Quickstart: Export conversations to BigQuery

Cloud Data Fusion has plugins available to help you import and export CCAI Insights data. This guide walks you through the process of creating a pipeline in Cloud Data Fusion and successfully exporting your conversation data to BigQuery.

Prerequisites

  1. Enable the CCAI Insights Accelerator on a Cloud Data Fusion instance.
  2. Install the CCAI Insights plugins.
  3. Import conversation data into CCAI Insights.

Create a pipeline

  1. Go to the project selector page
  2. Navigate to the Cloud Data Fusion Instances page.
  3. Select the View instance button next to the instance you want to use.
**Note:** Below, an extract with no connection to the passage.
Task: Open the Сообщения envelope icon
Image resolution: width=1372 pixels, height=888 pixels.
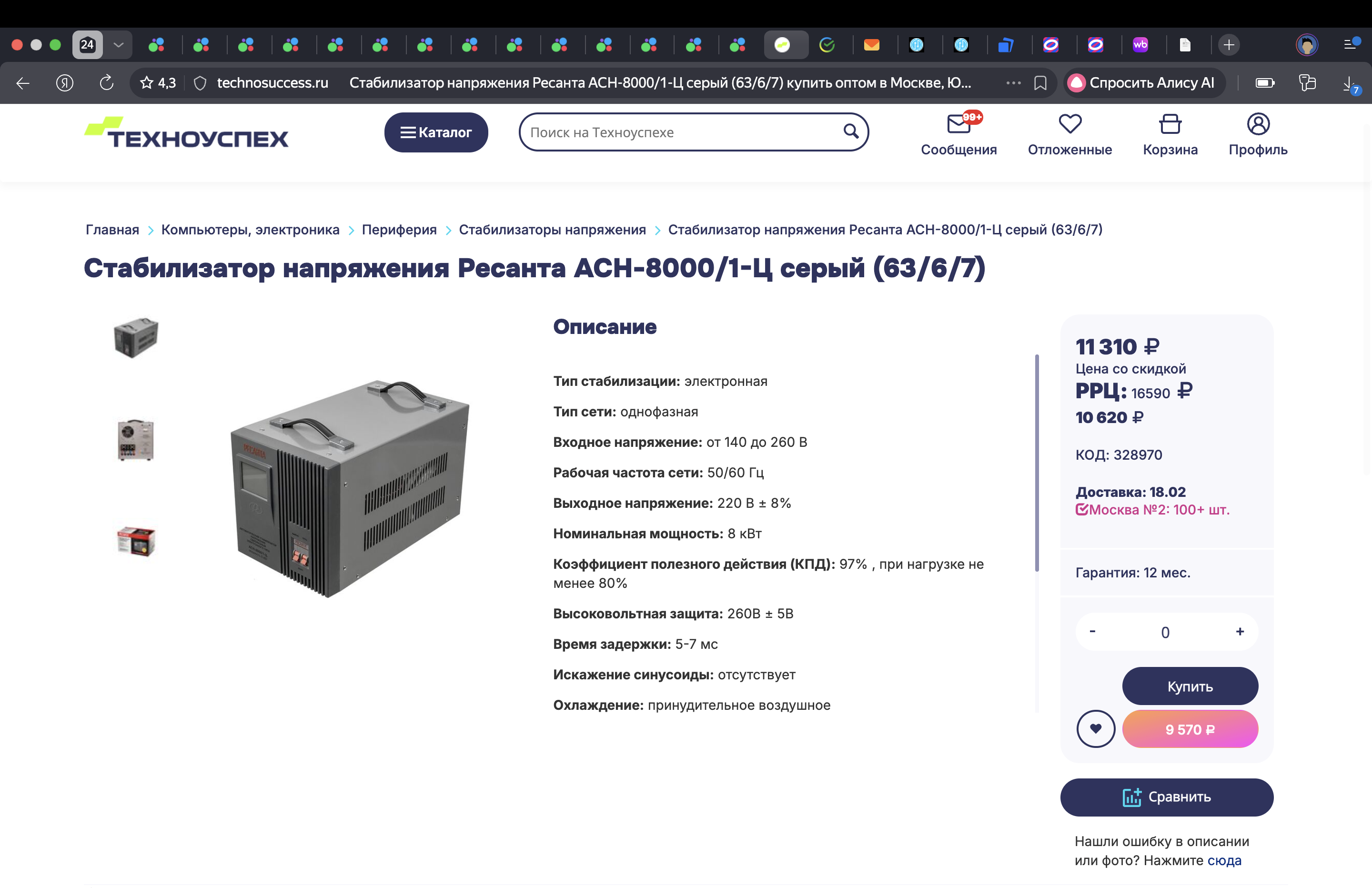Action: [958, 123]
Click on the HUB tab in the new window that pops up to bring up the instance's HUB main page.
  4. Enable the RDD Partitoner plugin on your Cloud Data Fusion instance.
    1. Navigate to your instance's HUB page.
    2. Click on the General tab.
    3. Type "Repartitioner" into the search bar and select the RDD Repartitioner card, then click Deploy -> Finish.
    4. If the plugin fails to deploy, it is already enabled for this instance. You can navigate back to the main HUB page and proceed to the next step.
    5. If the plugin was not previously deployed, you will be presented with the option to either customize a pipeline or return to the homepage. Select the homepage option, navigate back to the main HUB page, and proceed to the next step.
  5. Click on the CCAI tab, navigate to the CCAI Export Quickstart card, and click Create. Click Finish to create the pipeline, then click the Customize Pipeline button.
  6. Enter a name and description for your pipeline by clicking on the pipeline's name in the upper left corner of the Cloud Data Fusion Studio screen:

  7. After naming your pipeline, Save and then Deploy it.

    Optionally, you can set other configurations, such as running the pipeline on a schedule, by clicking on the Schedule or Properties buttons.

    Configure the Export tile

Export conversation data

  1. When the new pipeline is ready you will be redirected to the pipeline view. Click Run. In the window that pops up, fill in your BigQuery dataset and table names in the Value fields to the right of their respective keys. Click Run.
  2. Your pipeline has successfully completed when Status is Succeeded. This process can take minutes to hours depending on how much data you are exporting.
  3. Navigate to the BigQuery dashboard in the Google Cloud console to view your exported data.